# Efficient representations of natural numbers via arithmetical expressions

A given natural number $n \in \mathbb{N}$ has many representations as expressions mixing other natural numbers and the operators and punctuation symbols $\{+,-,\times,/,\exp,(,)\}$, where '$\exp$' means exponentiation. For example, four representations of $128$ are $\{130-2,128, 2 \times 64, 2^7\}$. Define the cost of a representation as the total number of digits that occur in the representation, with all operators and parentheses assigned zero cost. In other words, imagine erasing all the symbols and just counting up the digits. So the costs of the four representations of $128$ above are $\{4,3,3,2\}$.

I am interested in minimal-cost representations of numbers, and especially those numbers that have representations of smaller cost than their explicit representation as just a number with no operators. In some sense, I am asking for which numbers are compressible via the operators. (Thinking about compression is the origin of this question.) Unfortunately, I think the notion is base-dependent, but perhaps not fundamentally so.

Here are two specific questions:

(1) Which natural numbers have a representation more efficient than the unadorned number? At least, what is the start of such a list? In particular, which is the smallest number efficiently representable? (In base $10$; but other bases are equally interesting.)
Answered by Gerry Myerson. The list starts $5^3{=}125,\; 2^7{=}128,\; 6^3{=}216,\; 3^5{=}243,\; 4^4{=}256, \ldots$.

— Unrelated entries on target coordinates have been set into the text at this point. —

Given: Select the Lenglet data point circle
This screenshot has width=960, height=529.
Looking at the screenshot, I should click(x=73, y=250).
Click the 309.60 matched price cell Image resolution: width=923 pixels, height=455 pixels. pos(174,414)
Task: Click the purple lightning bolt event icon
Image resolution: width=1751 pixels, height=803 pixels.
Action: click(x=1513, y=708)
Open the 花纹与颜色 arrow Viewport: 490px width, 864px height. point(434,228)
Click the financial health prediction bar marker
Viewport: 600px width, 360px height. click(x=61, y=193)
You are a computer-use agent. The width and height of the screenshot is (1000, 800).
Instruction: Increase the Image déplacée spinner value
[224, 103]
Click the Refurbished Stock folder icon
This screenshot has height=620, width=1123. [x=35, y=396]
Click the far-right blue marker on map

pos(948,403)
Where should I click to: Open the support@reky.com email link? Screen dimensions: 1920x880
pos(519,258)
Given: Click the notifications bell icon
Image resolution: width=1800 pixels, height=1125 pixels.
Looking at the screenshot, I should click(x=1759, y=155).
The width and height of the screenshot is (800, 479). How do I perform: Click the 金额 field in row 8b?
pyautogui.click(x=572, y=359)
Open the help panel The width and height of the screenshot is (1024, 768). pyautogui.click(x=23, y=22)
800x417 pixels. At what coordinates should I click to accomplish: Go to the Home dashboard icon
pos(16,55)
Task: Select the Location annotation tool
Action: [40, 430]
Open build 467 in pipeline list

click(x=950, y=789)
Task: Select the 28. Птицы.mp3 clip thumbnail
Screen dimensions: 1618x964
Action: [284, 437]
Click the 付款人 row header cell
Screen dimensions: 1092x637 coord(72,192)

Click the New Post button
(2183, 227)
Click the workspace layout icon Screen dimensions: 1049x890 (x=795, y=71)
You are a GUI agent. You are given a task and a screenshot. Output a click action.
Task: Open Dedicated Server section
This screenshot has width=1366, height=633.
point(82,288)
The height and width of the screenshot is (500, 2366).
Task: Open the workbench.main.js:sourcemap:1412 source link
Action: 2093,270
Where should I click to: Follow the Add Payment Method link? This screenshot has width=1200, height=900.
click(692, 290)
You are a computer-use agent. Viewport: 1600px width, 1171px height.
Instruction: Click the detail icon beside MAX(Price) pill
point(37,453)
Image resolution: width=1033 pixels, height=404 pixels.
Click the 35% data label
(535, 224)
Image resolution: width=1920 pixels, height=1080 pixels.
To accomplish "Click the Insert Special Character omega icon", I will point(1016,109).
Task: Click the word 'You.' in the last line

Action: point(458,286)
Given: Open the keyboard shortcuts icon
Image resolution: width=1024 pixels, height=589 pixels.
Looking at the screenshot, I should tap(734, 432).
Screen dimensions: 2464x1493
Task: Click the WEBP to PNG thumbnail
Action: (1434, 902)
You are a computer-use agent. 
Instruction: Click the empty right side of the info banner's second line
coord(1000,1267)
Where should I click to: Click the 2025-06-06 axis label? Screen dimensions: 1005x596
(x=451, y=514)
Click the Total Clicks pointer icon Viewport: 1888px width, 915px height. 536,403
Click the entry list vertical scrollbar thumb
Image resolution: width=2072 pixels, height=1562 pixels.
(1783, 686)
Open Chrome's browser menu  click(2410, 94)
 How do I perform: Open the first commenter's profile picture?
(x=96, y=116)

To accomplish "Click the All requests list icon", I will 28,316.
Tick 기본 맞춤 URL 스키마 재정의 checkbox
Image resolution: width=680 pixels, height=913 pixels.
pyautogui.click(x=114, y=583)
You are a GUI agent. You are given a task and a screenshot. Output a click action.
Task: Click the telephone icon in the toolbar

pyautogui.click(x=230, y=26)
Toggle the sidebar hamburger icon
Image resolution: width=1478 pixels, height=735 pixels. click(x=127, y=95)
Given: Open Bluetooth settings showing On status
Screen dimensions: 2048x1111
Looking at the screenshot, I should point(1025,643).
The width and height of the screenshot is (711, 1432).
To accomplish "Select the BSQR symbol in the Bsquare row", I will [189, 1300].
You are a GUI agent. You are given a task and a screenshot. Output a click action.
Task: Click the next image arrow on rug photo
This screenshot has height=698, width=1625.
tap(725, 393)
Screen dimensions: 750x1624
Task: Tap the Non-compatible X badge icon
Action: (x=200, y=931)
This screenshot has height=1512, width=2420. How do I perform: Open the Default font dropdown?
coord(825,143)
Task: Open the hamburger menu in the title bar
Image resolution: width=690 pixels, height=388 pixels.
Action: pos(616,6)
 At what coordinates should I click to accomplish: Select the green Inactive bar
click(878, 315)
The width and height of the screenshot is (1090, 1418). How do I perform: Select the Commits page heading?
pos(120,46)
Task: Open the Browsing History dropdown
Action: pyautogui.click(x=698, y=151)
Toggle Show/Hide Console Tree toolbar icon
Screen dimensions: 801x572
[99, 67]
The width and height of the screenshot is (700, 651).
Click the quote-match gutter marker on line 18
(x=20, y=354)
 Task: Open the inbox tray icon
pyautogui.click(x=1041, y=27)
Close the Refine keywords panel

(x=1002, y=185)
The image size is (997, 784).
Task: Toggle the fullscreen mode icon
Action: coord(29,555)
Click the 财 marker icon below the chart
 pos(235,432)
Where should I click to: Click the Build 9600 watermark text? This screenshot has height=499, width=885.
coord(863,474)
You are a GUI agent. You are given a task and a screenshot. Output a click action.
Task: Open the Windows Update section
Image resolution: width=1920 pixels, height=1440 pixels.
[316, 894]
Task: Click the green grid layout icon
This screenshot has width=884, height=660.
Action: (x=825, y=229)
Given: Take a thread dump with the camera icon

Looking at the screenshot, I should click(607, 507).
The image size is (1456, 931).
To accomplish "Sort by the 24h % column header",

(2) What fraction of numbers $n \le N$ have a more efficient representation than themselves, as $N \to \infty$? Perhaps this question has a base-independent answer?

Analogous questions may have been explored previously, perhaps with a different set of operators. If so, I'd appreciate a pointer—Thanks!

• See related concept of Kolmogorov complexity: en.wikipedia.org/wiki/Kolmogorov_complexity Dec 2 '13 at 1:50
• Kolmogorov complexity would be relevant if you allowed an operator like "Output of the C program whose ASCII code is". For the limited list of operators in the question, the issue seems to be more number-theoretic than computability-theoretic. Dec 2 '13 at 1:57
• @JoelDavidHamkins, it does not make difference (up to a constant factor), because in a binary tree the number of external nodes (leaves) is always equal to one plus the number of internal nodes. Dec 2 '13 at 12:45
• @JosephO'Rourke, a more accurate reference than "Kolmogorov complexity" is "minimum description length". Computationally, MDL is almost always either "impossible" or "very difficult". However, in most cases it can be well approximated by Bayesian complexity. Dec 2 '13 at 12:59
• If you like "base 1", you might consider the one complexity of an integer. The version I like involves plus, times, parentheses, and as few copies of the number 1 as can be managed. The one complexity of x is x for x < 6, and goes up as log base 3 x. An unanswered question is if 4lg3 x is an upper bound for x>1, although it is known 3lg2 x is. (I'm using base 2 and base 3 logs here.) It turns out to be easy to approximate but hard to determine exactly and quickly for many x. Gerhard "Has Some Ear Worms, Too" Paseman, 2013.12.02 Dec 3 '13 at 3:33

I think what's wanted are the numbers tabulated at http://oeis.org/A104233, in which case the start of the list is 125, 128, 216, 243, 256, 343, 512, 625, 729, 1000, 1015, 1016, 1017, 1018, 1019, 1020, 1021, 1022, 1023, 1024, 1025, 1026, 1027, 1028, 1029, 1030, 1031, 1032, 1033. These are perfect powers, or $4^5\pm d$ with $d$ a single digit.
• Nice find! So $\{ /,(,) \}$ never occur in the optimal representation? Dec 2 '13 at 10:43
• @JosephO'Rourke, I guess that it is easy to prove that $99^{99}/9$ is the optimal representation. Dec 2 '13 at 15:56
• Also $1029=3\cdot 7^3.$ It may be that $5\cdot 6^3=1080$ is the smallest one not a perfect power nor $a^b \pm c$ Dec 2 '13 at 22:14
• Perhaps $(7^9+9^9)/2$ is an optimal representation using parentheses, but I haven't made any serious effort to check this. Dec 2 '13 at 23:57
In the limit of large $N$, I'd have thought a simple lower bound for the average "compression ratio" by minimal-length representations in base $b$ is something like $\frac{log(b)}{log(b + n)}$, where $n$ is the number of extra symbols permitted. This is because one can simply identify the symbols with extra digits in base $b + n$, and map the base $b$ numbers to the base $b + n$ numbers, obtaining a conservative estimate by neglecting symbol constraints such as the need for balanced brackets and no trailing $+$ signs etc.